Science as a practice can be depressingly messy, especially when relying on computer programs that other people have written, and especially if these programs are undocumented, and even worse, not open source. Luckily, the establishment’s insistence on reproducibility and the abundance of simple sanity checks tend to iron out higher level bugs, but it is within the realm of reason that “smaller” problems of a closed source program could be quietly fixed from one analysis to the next, without alerting the community as a whole.
As an example of what I mean by “messiness”, while waiting for a reply from the author of a particular program regarding its output format, I spent part of the day reverse engineering it. This reverse engineering consisted of creating a series of mock datasets and seeing what the code spit out given these as input. Since I knew very well what it should spit out given the mock data, I could figure out how to interpret its output. I’m in the process of confirming my inferences with the author of the program but while waiting for this confirmation I can get on with my work.
But this brings me to the real point of this post: what is to be done? Data provenance is the overarching issue, and I am of the opinion that any series of results should be able to be re-generated quickly (as measured in scientist-time not computer-time) based solely on meta-data provided–and this is the key point–as part of the results themselves. A few simple guiding principles can go a long way toward achieving this goal.
- In the absence of a well defined standard, it’s the individual scientist’s/consortium’s responsibility to define and actively use an organized meta-data standard.
- If it’s not open source it’s not science.
- A snapshot of the source code used to generate results should be given/pointed to when the results are presented.
- Minimizing reproduction time is an integral part of science.
- Principles 1-4 should be actively be encouraged, nay demanded, by funding agencies, program heads, and research advisors.
Neat! I didn’t realize you had a more research focused blog. I’m still pretty unlearned in the ways of physics aside from a couple years in high school, but I’m reading a biography of Feynman called Genius & as I read increasingly it sounds like a lot of the formulations just come down to algorithm design. Better algorithms more accurately represent what is observed, so yes clearly they should be well documented and easily available for reuse!

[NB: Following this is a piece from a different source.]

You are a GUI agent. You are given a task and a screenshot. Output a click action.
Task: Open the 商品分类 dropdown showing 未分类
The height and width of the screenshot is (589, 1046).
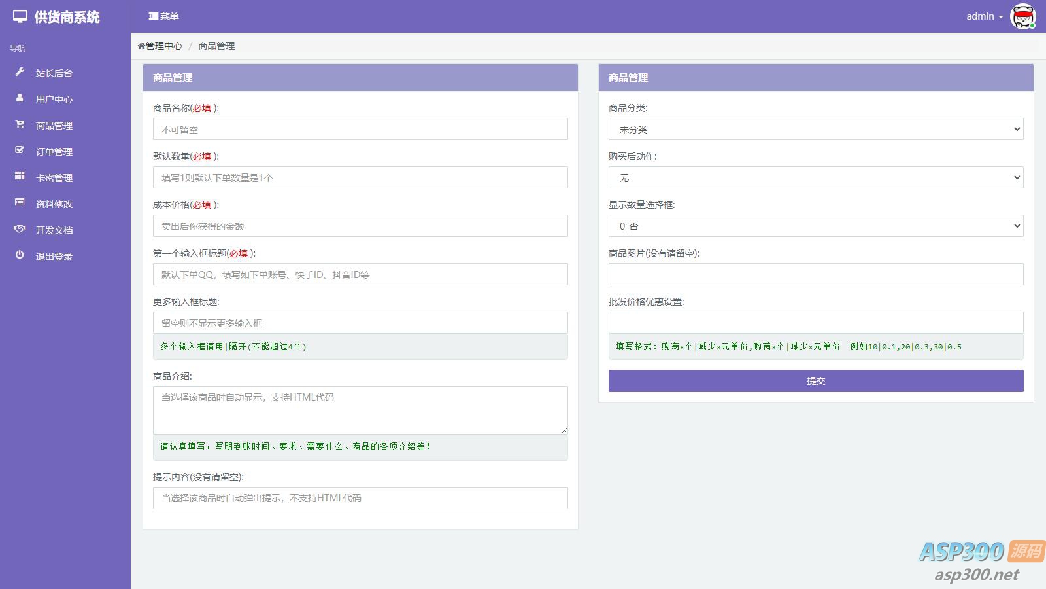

Given how computationally intense these algorithms started to get even by the 20’s & 30’s (based on where I’m reading so far) it sounds like performing a lot of these things by hand was getting too costly in terms of human calculation time even with the help of early adding machines. But if that’s the case, and we now have high speed computers & clusters doing the number crunching; then I most certainly agree – source should be open in order to verify the veracity of the approach; or maybe even find optimizations that would still accurately reflect our observations; or determine where break downs in the model may be related to some critically flawed component; as computing systems have become more layered, isolating the clarity of the meaningful executed code from the stack on which its written may become more important.
I’ve been thinking a lot about the evolution of communication over the ages, from physical language -> to tonal/song/prosody -> to ‘natural’ spoken language -> written languages -> mathematical languages -> programming languages. All of these changes on some level have been ways to allow for more precise communication in less time. Closed source programs analogous to writing in Etruscan. Sure they communicate something in that moment, but without an open lexical reference, such contributions will be lost in time. Not to say open source is a panacea, but at least it offers a rosetta stone to attempt to bootstrap the understanding of operations, and keep things moving forward because it facilitates collaboration with people you may never have direct contact with (perhaps geographically, perhaps hundreds of years after our passing).